Svizzera

Poco tutelate le lavoratrici del sesso

Pubblicato il rapporto del gruppo di lavoro creato un anno fa dal Dipartimento di giustizia e polizia; 26 misure per migliorare la situazione

  • 24.03.2014, 16:52
  • 4 maggio, 13:00
Per le loro condizioni è richiesta più attenzione

Per le loro condizioni è richiesta più attenzione

  • KEYSTONE

Il gruppo istituito nel 2013 dal Dipartimento federale di giustizia e polizia per occuparsi del fenomeno della prostituzione ritiene, nel rapporto pubblicato lunedì, che le lavoratrici del sesso debbano essere meglio tutelate.

Le donne attive in questo settore sono sistematicamente sfruttate e spesso costrette a vivere in condizioni precarie. E' quindi necessario rafforzarne in modo mirato i diritti, facendo capo a misure promosse dalla politica, dall'amministrazione e da enti privati.

Si raccomanda, in particolare, l'adozione di disposizioni liberali e pragmatiche.

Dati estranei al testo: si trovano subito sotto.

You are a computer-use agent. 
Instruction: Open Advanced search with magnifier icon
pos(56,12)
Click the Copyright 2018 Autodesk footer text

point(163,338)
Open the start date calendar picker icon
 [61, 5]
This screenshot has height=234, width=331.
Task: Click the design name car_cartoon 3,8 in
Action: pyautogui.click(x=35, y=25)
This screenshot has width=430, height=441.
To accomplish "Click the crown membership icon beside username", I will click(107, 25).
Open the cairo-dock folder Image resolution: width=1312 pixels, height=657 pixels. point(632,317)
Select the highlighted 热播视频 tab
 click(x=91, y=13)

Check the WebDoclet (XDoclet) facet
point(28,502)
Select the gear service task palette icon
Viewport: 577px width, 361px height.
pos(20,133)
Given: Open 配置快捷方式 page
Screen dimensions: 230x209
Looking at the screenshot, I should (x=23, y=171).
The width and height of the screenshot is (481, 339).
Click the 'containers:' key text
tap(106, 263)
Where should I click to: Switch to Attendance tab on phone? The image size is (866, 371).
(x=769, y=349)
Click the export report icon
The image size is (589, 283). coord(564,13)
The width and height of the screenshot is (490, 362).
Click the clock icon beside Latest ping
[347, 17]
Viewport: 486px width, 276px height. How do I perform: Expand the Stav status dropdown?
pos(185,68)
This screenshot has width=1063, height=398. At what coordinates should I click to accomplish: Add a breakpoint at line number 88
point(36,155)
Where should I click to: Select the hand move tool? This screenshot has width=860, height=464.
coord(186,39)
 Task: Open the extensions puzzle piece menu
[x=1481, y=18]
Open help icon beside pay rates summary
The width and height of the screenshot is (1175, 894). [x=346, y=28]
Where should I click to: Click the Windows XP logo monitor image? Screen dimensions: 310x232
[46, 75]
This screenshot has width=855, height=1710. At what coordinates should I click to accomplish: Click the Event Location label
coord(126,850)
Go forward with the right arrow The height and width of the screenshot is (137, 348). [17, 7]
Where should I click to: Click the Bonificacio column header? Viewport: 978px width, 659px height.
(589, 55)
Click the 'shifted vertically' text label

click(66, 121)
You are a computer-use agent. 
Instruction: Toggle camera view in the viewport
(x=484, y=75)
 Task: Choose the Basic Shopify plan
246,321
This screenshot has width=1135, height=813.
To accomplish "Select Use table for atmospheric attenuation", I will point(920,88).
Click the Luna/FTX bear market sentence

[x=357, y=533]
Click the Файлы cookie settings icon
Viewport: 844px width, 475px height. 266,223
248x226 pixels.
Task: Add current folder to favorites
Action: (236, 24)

Criminalizzare il cliente non serve

La criminalizzazione del cliente e la punizione dell'acquisto di prestazioni, come avviene nei paesi nordici, non migliorerebbe la situazione; anzi, la posizione delle interessate, magari costrette a lavorare nell'illegalità, s'indebolirebbe ulteriormente, indicano gli esperti guidati dalla consigliera di Stato Kathrin Hilber, che propongono 26 provvedimenti tesi ad aumentare la sicurezza nella quotidianità, eliminare le discriminazioni e potenziare l'autodeterminazione.

Contratti praticamente senza valore

In Svizzera, l'esercizio della prostituzione è legale, ma i contratti che regolano quest'attività offendono la decenza, il che significa che eventuali pretese non possono essere fatte valere in tribunale.